—Who will lead the underwriting team? Can he or she command the full resources of the ﬁrm?
—Can the ﬁrm provide complete syndication, after-market support, and other services? Who will price the IPO and is the personal chemistry good between you?
—Is the size of the planned offering or long-term ﬁnancing attractive or just within the underwriter’s threshold?
—Is the underwriter primarily a retail or institutional ﬁrm?
—What is the ﬁrm’s backlog of other equity business over the timeframe of your offering?
—What are the ﬁrm’s national or regional distribution capabilities and how does this compare to your company’s needs?
—How strong and responsive is the research department and its reputation for your industry?
—What happens if the market heats up and the underwriter becomes uninterested in your offering or wishes to increase the offering size?
—What kind of unique terms, if any, will the underwriter require?
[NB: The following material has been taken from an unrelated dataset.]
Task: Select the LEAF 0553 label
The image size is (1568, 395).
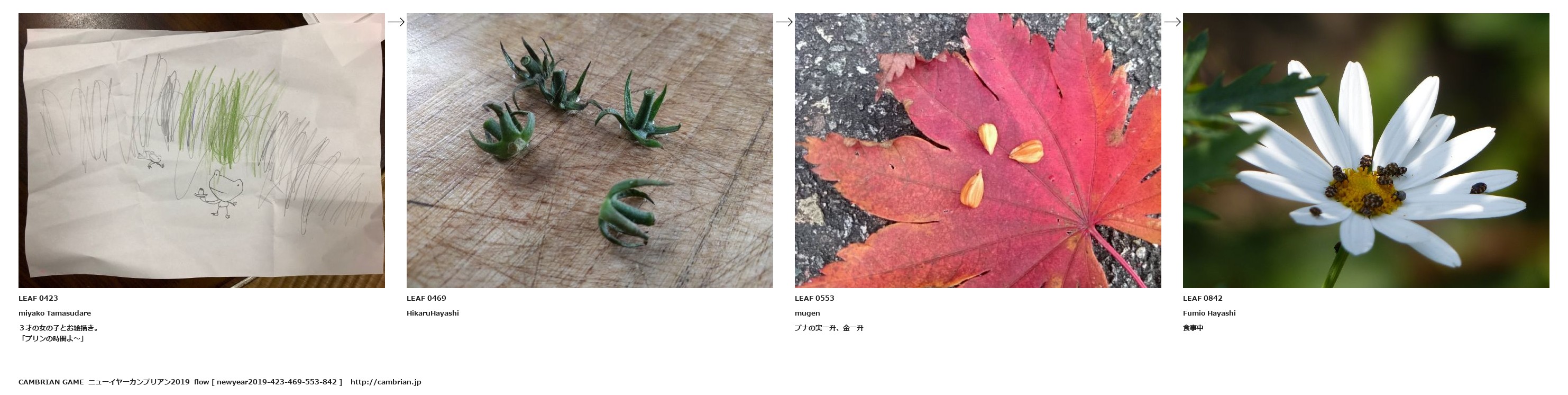Action: coord(814,298)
You can answer some of these questions by talking to the underwriting team, both the team leader and the members of the team of whom you may see more as your work progresses. You will ﬁnd other answers by talking to companies with whom the underwriter has worked in the past. You should make a few calls because it
is important to know whom your company is about to “marry” before you say “I do.” Ultimately, you must take the time to form your own opinion and trust your instincts. If the relationship won’t work on a personal level, the hard work that must be done will be made all the more difﬁcult.
Certain indicators that may be offered as “facts” aren’t necessarily so. The proposed per-share offering price is one such area, and you should exercise caution when evaluating underwriters on this basis. As attractive as the most favorable price may be, the reality is that the ﬁnal offering price frequently changes — most often downwards.